Chen Yuan watched him carefully, then smiled faintly. "And what is it you think we need most?"
The merchant's eyes twinkled. "Time. Something to buy you more time to grow before the wrong sect decides to prune your mountain."
He set down a small chest. When opened, it revealed a scattering of round metal plates etched with simple runes. "Deflection talismans. Not powerful. But when nailed to doorposts and charged with calm intent, they redirect aggressive qi—like a polite broom sweeping anger away."
Lin Mei clasped her hands, delighted. "That's perfect for the wall!"
Zhang Wei grinned. "See? Even walls need friends."
Chen Yuan inclined his head. "We'll take them. You'll eat with us before heading down."
As dusk settled, Hua Ren shared food and laughter with them, listening to stories of the sect's early days, eyes glimmering with genuine respect. Before leaving, he fastened one talisman above the main gate himself.
"For luck," he said. "And for the rumor I'll take back—the kind that keeps vultures away."
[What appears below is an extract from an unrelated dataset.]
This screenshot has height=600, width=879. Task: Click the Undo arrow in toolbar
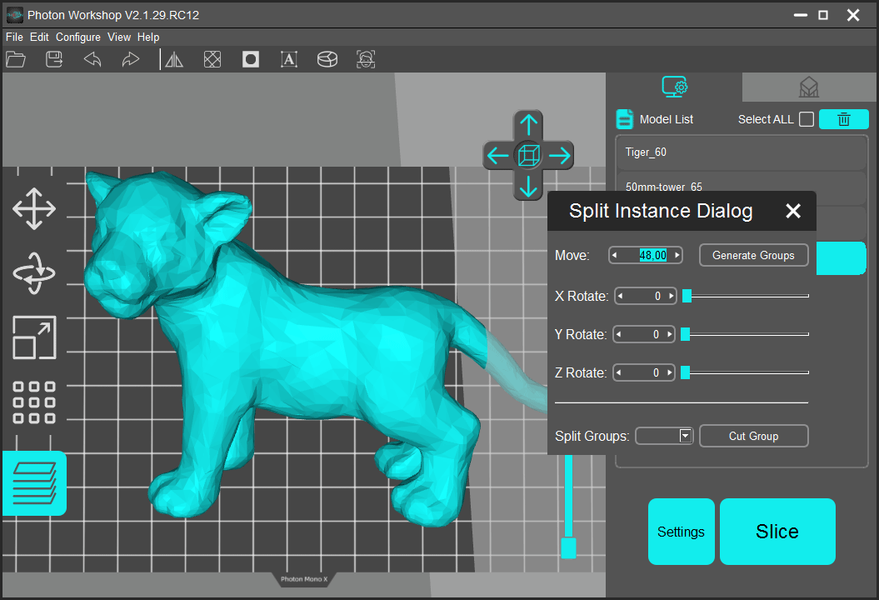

Chen Yuan smiled as he watched the merchant's lanterns wind down the slope. "The kind that says what?"
Hua Ren grinned. "That your mountain grows thorns… but blooms for the brave."
***
### Roots and Whispers
Later, the disciples slept while Chen Yuan made one last walk through the garden. The air was thick with quiet, broken only by a rustling among the new listening saplings.
To his surprise, they swayed toward him, leaves trembling just enough to whisper—soft, near inaudible—like children reciting in their sleep:
*Thank you.*
Chen Yuan stopped, throat tight. Then he smiled and whispered back, "Just water and patience, little ones. Same as the rest of us."
He turned toward the stars glittering faintly above the mist.
In the stillness, the talisman at the gate stirred in the wind, faintly glowing as if answering.
The Restart Sect slept beneath wards not of power, but of intent—light, laughter, leaves, and the faint echo of a merchant's song disappearing into the distance.